Am zweiten von ihnen fand er den Ring des Nichts. Schwarzes Blut klebte daran.

Chane streifte ihn über den eigenen Finger, ohne die dunkle Flüssigkeit abzuwischen.

Die Wände der Nische verschwammen kurz vor seinen Augen.

Leesil lief durch den langen Tunnel, gefolgt von Sgäile. Er wurde erst langsamer, als er die Skelette in den Wandnischen bemerkte. Chap sauste an ihm vorbei, ohne ihnen Beachtung zu schenken.

Das Heulen des Hundes hallte laut durch den Tunnel, und kurz darauf erreichte Leesil die Höhle mit den Hunderten Grabnischen. Dampf stieg aus einem kreisförmigen Abgrund auf, über dem vier steinerne Brücken zu einer Plattform führten. Magiere stand einen Schritt von dieser Plattform entfernt auf dem nächsten Steg, und vor ihr, nur einige Schritte entfernt, befand sich Welstiel.

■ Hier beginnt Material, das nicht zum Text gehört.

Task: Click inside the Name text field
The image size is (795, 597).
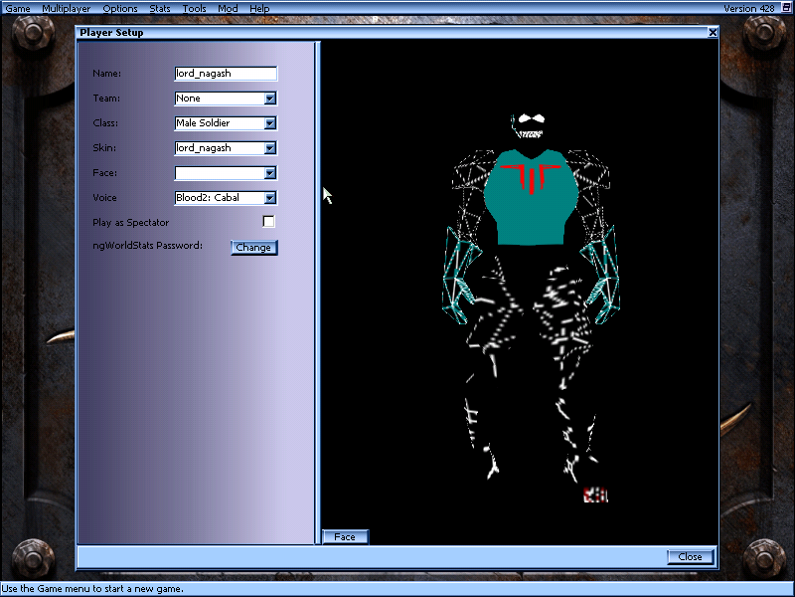Action: 224,73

»Dort!«, rief Sgäile und deutete mit Leesils alter Klinge.

Der untersetzte Untote trat auf den Steg.

Leesil konnte Chane nirgends entdecken, als er wieder loslief. Chap erreichte den Untoten als Erster und schnappte nach dem Saum der Kutte.

»Halt ihn fest!«, rief Leesil.

Er packte den großen Untoten an der Schulter und sah gleichzeitig aus dem Augenwinkel, wie Welstiel Magieres ersten Hieb abwehrte.

Leesil zog, und Chap wich zurück, die Kutte zwischen den Zähnen, deren Stoff bereits halb zerrissen war. Der kräftig gebaute Untote taumelte, und im gleichen Moment war Sgäile heran und hob Leesils alte Klinge.

Der Untote fing sich, wirbelte herum und schwang seinen Eisenknüppel.

Leesils Hand löste sich von der Schulter des früheren Mönchs. Er taumelte, und Sgäile duckte sich gerade noch rechtzeitig, um nicht von der Eisenstange getroffen zu werden. Sie schwang weiter herum und zielte genau auf Leesils Nacken.

Es war ihm nicht möglich, das Gleichgewicht wiederzufinden, und er hob beide Klingen.

Stahl prallte auf Stahl, so heftig, dass Leesils Arm zitterte und er endgültig das Gleichgewicht verlor. Er fiel und landete schwer auf dem Boden.

Der Untote drehte sich um und lief über die steinerne Brücke.

Magiere wünschte sich den alten Zorn herbei und drängte alles beiseite, was nicht Welstiel betraf. Die Wut kam, als sie zum ersten Mal ausholte und zuschlug.

Welstiel parierte den Hieb mit seinem Langschwert, während schwarzes Blut von der verstümmelten anderen Hand tropfte. Er wich noch einen Schritt zurück und lockte Magiere damit weiter auf den Steg. Dampf machte ihr Haar feucht, und einzelne Strähnen klebten an ihren Wangen.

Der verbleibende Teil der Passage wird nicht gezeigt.